I'm in snowy Cleveland tonight. It's actually kinda nice to be back traveling again. I'll be here until Wednesday, and then who knows when I'll be back after that. Work is a little slow right now, but hopefully things will pick up soon.
I spent the evening with Mamaw yesterday. I knew I wouldn't get to see her for a few days, so I wanted to spend as much time as possible with her. She seemed in better spirits. I talked to my mom after my flight landed to check on how Mamaw was doing today and if mom had talked to the doctor. Mamaw is severely malnourished. Based on some scale, he said that 3.2 is severely malnourished and Mamaw's is a 2.0. He said that if she pulls through this, she will have a very long road of recovery ahead of her. We're doing our best to get her to eat, but only wants to eat sweet stuff or only a few bites of this or that and then she says she's full. I honestly don't know if she's going to get better this time or not. God may take her home to be with Him. Only He knows when her time will come. All that I can do is turn her over to Him and pray that she does not suffer whether she gets better or she goes home to be with her Lord. If you think about it, when you say your prayers, please lift up one for my Mamaw.

* Supplied records:

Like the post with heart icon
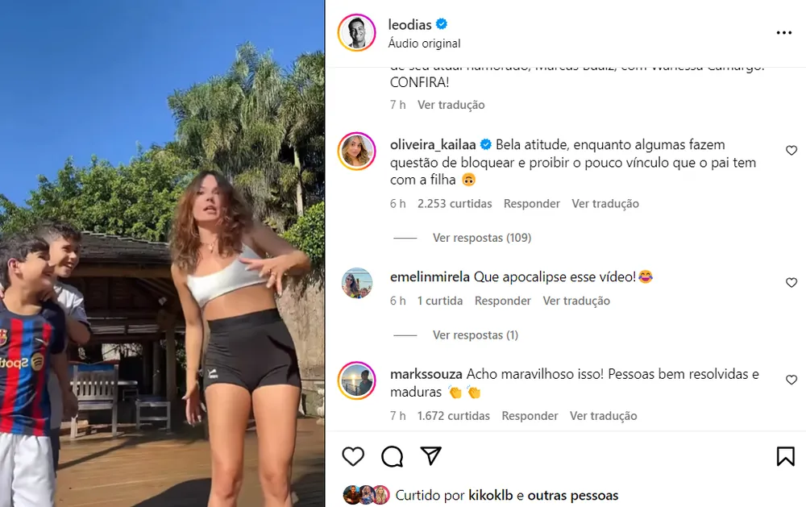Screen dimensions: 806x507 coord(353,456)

==

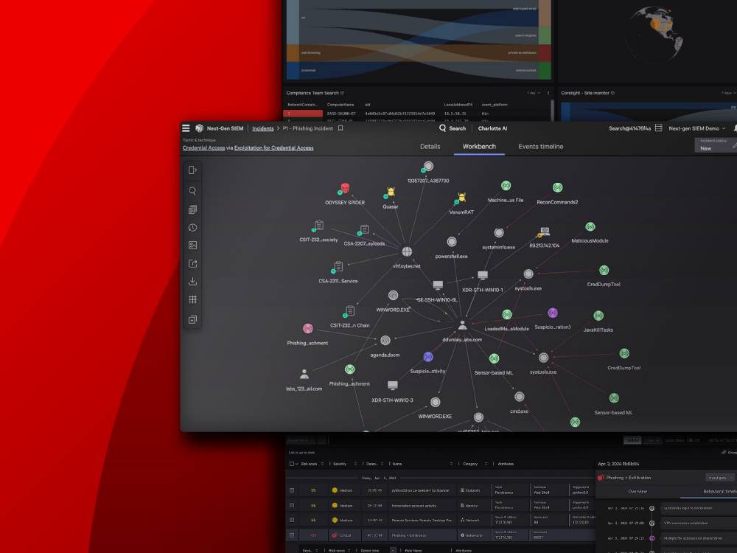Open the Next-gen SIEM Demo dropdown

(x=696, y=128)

* Problem to work on:
Write the next part of the post about Mamaw's health, picking up right after its final sentence.

* Written reply:
I would also like to ask for your prayers as well. Honestly, this couldn't come at a worse time, but I feel very strongly that God has called me to do this and I am going to be obedient. I really feel that God is calling me to be a foster parent. This all came about after having coffee with my pastor. I have always felt that my calling in life had something to do with children. I have just had it in my head that I was supposed to have children or maybe adopt children. Well... at 36, it was becoming plain to me that God didn't want me to have biological children, which is fine by me, I'm all for adoption. But my pastor asked me if I'd ever thought about being a foster parent. I honestly never had. He mentioned that with Tiffany and Jasmin living with me, and me helping out with Jasmin as much as I have. Maybe I'd make a good foster parent. I decided I would really have to think and pray about that. Well I did. And it was as though a light bulb finally went on... This is what He wants me to do. I have actually helped 3 friends raise their children, one of them was sick for several months after her daughter was born, so her daughter lived with me until she was able to care for her again. Another was going through marital problems, and I would watch her son a lot for her while she tried to get things straightened out at home and then helping with Jasmin. So, I feel like God has been grooming me to be a foster parent for a while now and I didn't even know it! I know that it will all work out. The timing, and everything else will fall into place. I have a home visit from DHS scheduled for March 17th. They will come and do a home inspection and let me know if there is anything house wise that I need to do. They will also give me "the big application" to fill out that will be sent to Little Rock. It will be put into the database and it will be what will match a potential foster child with me. I really liked what they had to say when I went to the initial inquiry meeting. They don't find matches for their foster parents. They find matching foster parents for their kids.
Well... there you have it. A lot going on right now, but nothing too tough for God. I will keep you posted on everything.
Thanks for all of the prayers for my grandma. I really appreciate them!